The deaths occurred in the ventilation shaft at an abandoned site in the gold mining town of Welkom, 260 kilometres (160 miles) from Johannesburg, the Department of Mineral Resources and Energy (DMRE) said.
The fatalities are believed to be illegal miners who had come from neighbouring Lesotho, a tiny kingdom completely surrounded by South Africa, it said.
“We are receiving reports that other suspected illegal miners have assisted in retrieving in at least three bodies, so 28 are believed to still be underground,” DMRE spokesman Ernest Mulibana told AFP.
The deaths possibly happened on May 18, although the cause remains unknown.
A search team has not been dispatched to the shaft for safety reasons, Mulibana said.
“Given the high levels of methane, it is currently risky for anyone to go down,” he said.
Lesotho’s foreign ministry alerted South Africa’s High Commission in Maseru on June 10, but the incident was only announced by Pretoria in an overnight statement on Thursday. The reason for the delay was unknown.

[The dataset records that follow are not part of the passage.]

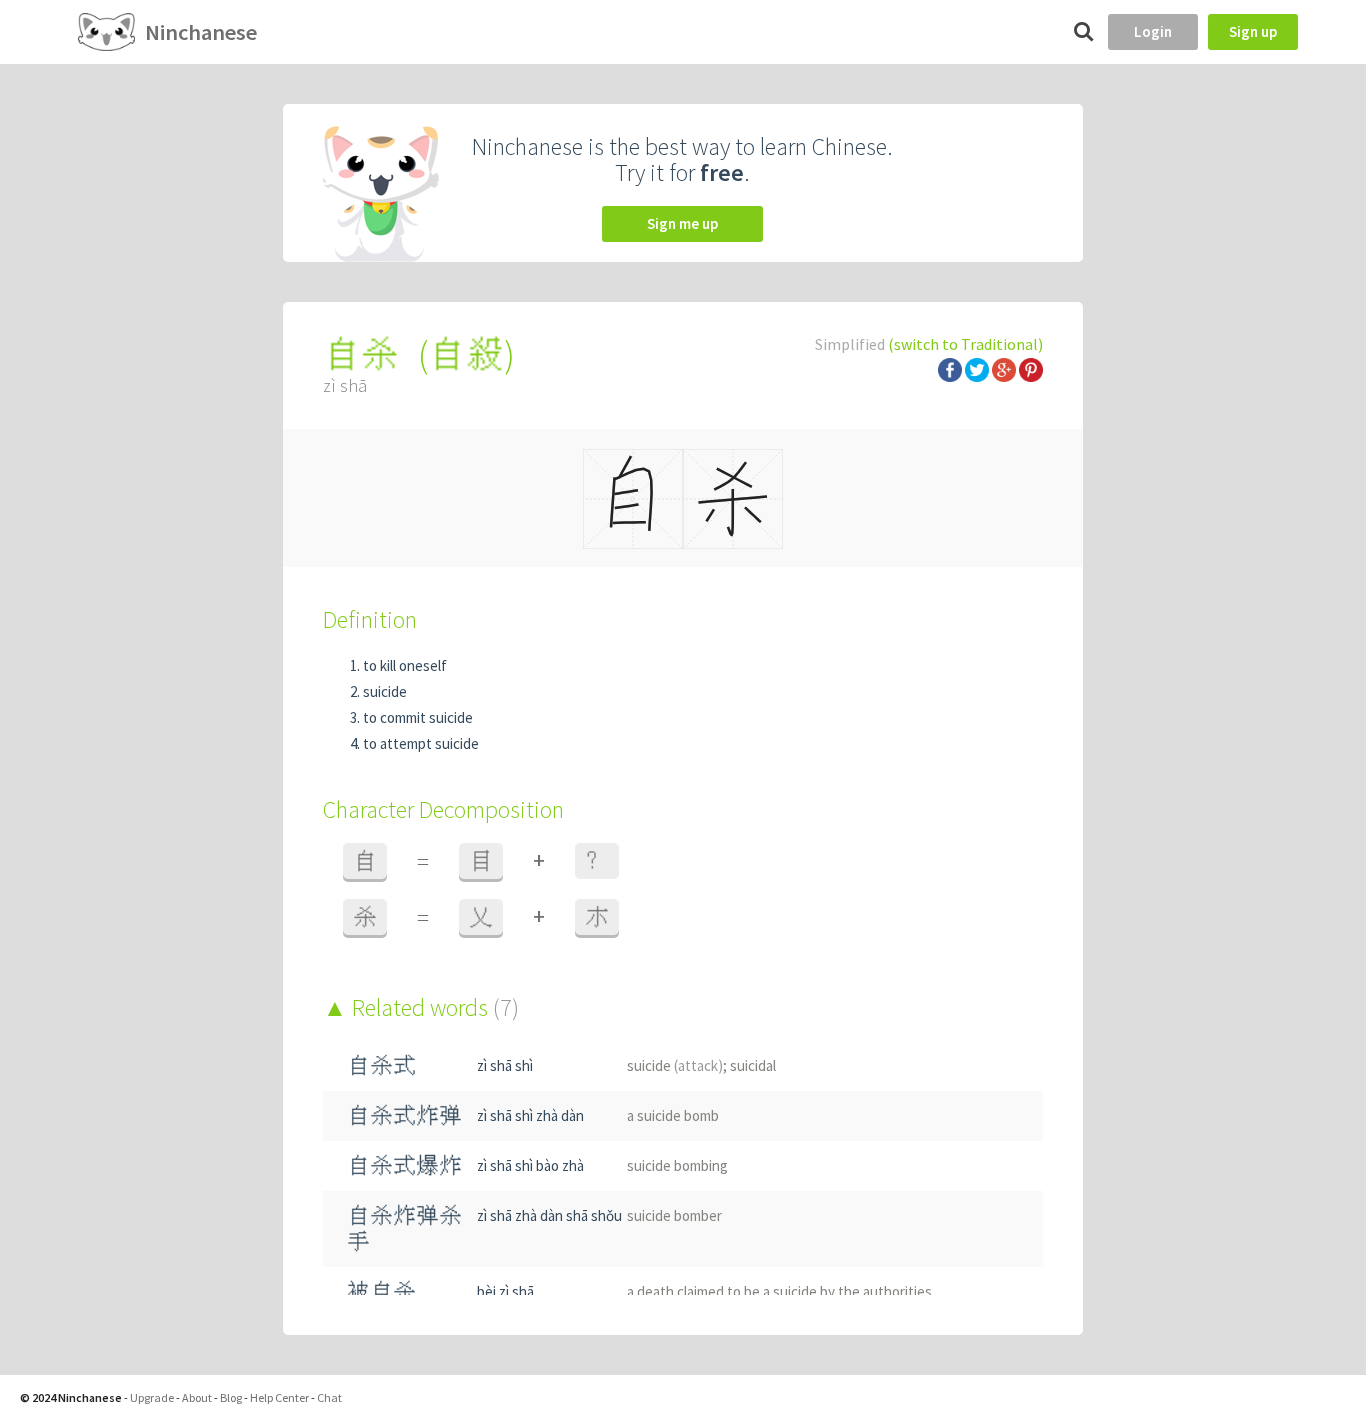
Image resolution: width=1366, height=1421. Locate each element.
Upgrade (152, 1397)
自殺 (466, 354)
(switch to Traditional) (965, 344)
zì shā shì (505, 1065)
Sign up (1253, 31)
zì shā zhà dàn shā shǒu (549, 1215)
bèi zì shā (505, 1291)
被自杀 (381, 1291)
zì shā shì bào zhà (530, 1165)
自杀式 (381, 1065)
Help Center (279, 1397)
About (197, 1397)
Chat (329, 1397)
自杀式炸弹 (404, 1115)
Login (1153, 31)
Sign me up (682, 223)
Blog (231, 1397)
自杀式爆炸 (404, 1165)
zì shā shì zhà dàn (530, 1115)
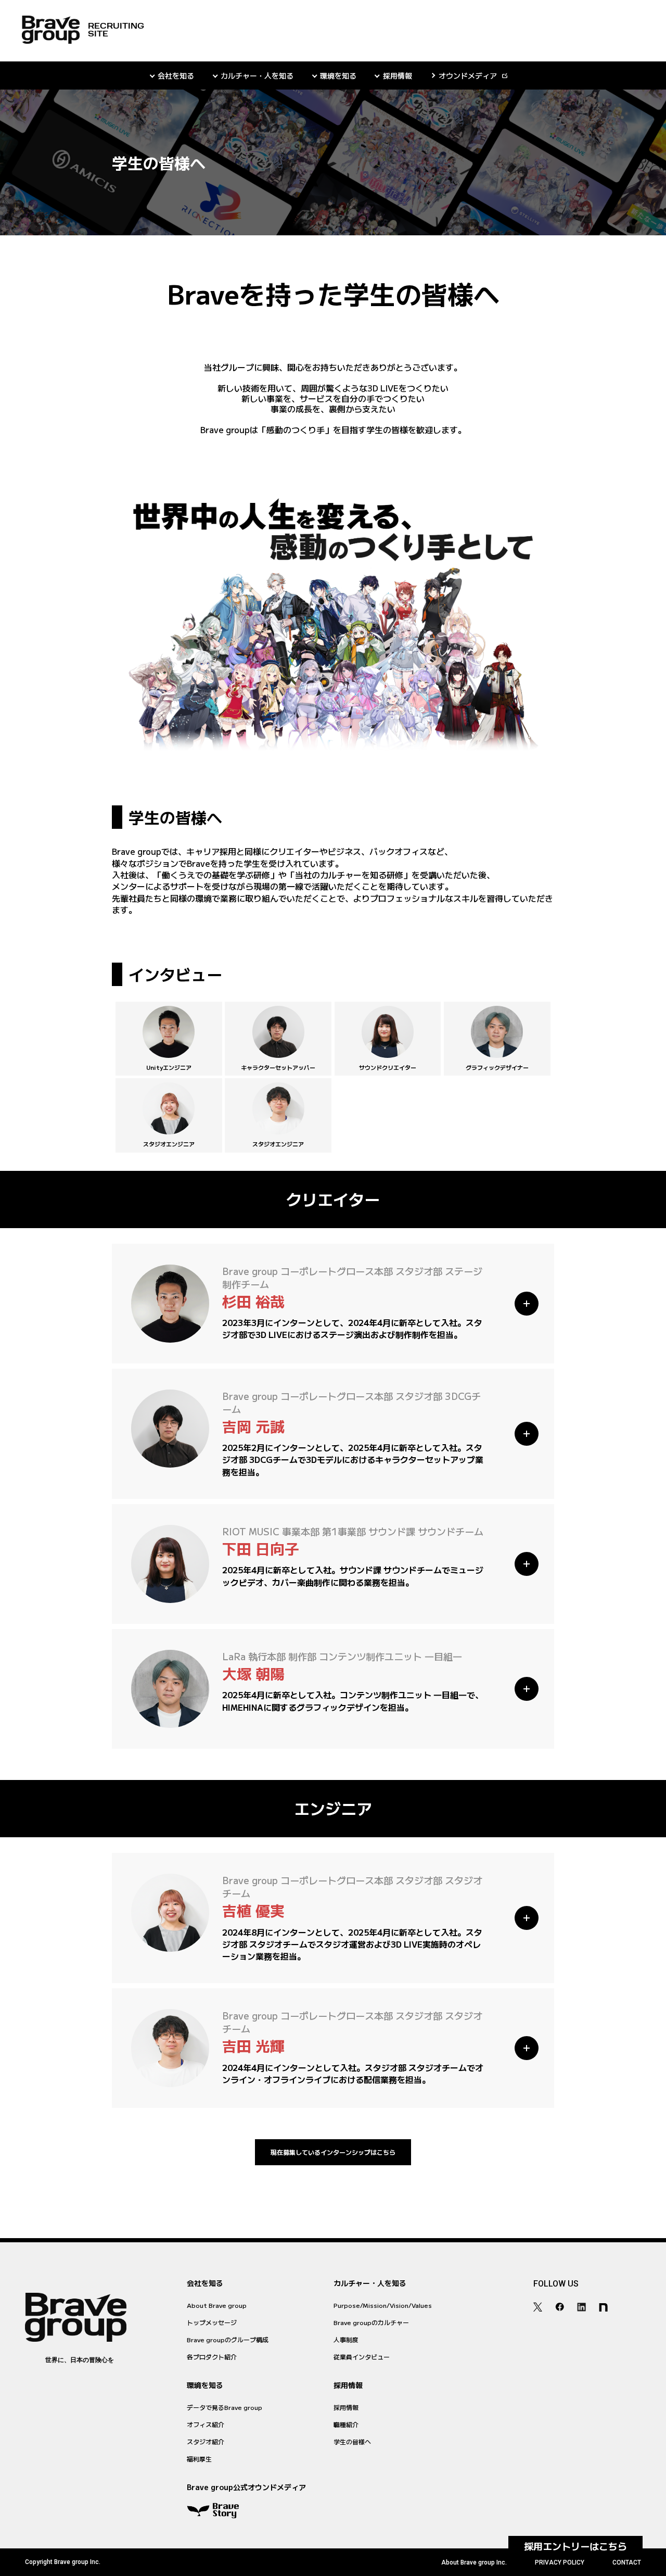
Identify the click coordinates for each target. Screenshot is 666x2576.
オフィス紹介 (205, 2424)
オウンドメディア (467, 75)
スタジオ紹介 (205, 2441)
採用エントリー (575, 2546)
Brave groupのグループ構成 (227, 2339)
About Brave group (217, 2305)
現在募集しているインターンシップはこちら (333, 2152)
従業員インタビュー (362, 2356)
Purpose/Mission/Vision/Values (383, 2305)
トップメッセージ (212, 2322)
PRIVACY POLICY (559, 2562)
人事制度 (346, 2339)
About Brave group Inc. (474, 2562)
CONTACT (626, 2562)
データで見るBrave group (224, 2407)
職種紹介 (346, 2424)
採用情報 (346, 2407)
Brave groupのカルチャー (371, 2322)
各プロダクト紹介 (212, 2356)
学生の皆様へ (352, 2441)
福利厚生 (199, 2458)
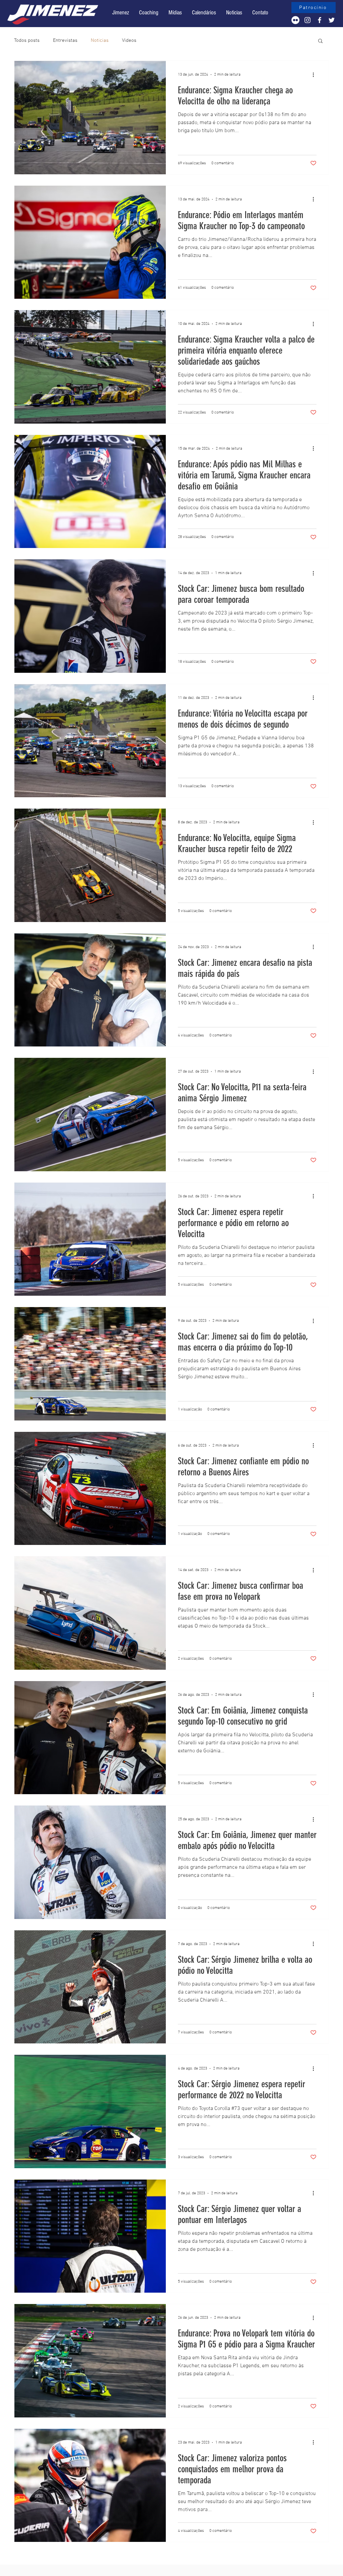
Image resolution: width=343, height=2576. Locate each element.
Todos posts (27, 40)
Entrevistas (65, 40)
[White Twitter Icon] (332, 20)
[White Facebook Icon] (320, 20)
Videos (129, 40)
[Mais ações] (316, 75)
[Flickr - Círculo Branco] (295, 20)
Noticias (100, 40)
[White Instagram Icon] (307, 20)
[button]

The mine was previously owned by Harmony Gold Mining Company, one of South Africa’s largest producers. It stopped operations in the 1990s.
Thousands of unregistered miners known as “zama zamas” operate in South Africa, scavenging obsolete mines for gold. The conditions are arduous and often perilous.
“Although this is a unique and strange situation,” a joint effort will “ensure that the suspected deceased illegal miners are brought to the surface,” the DMRE said.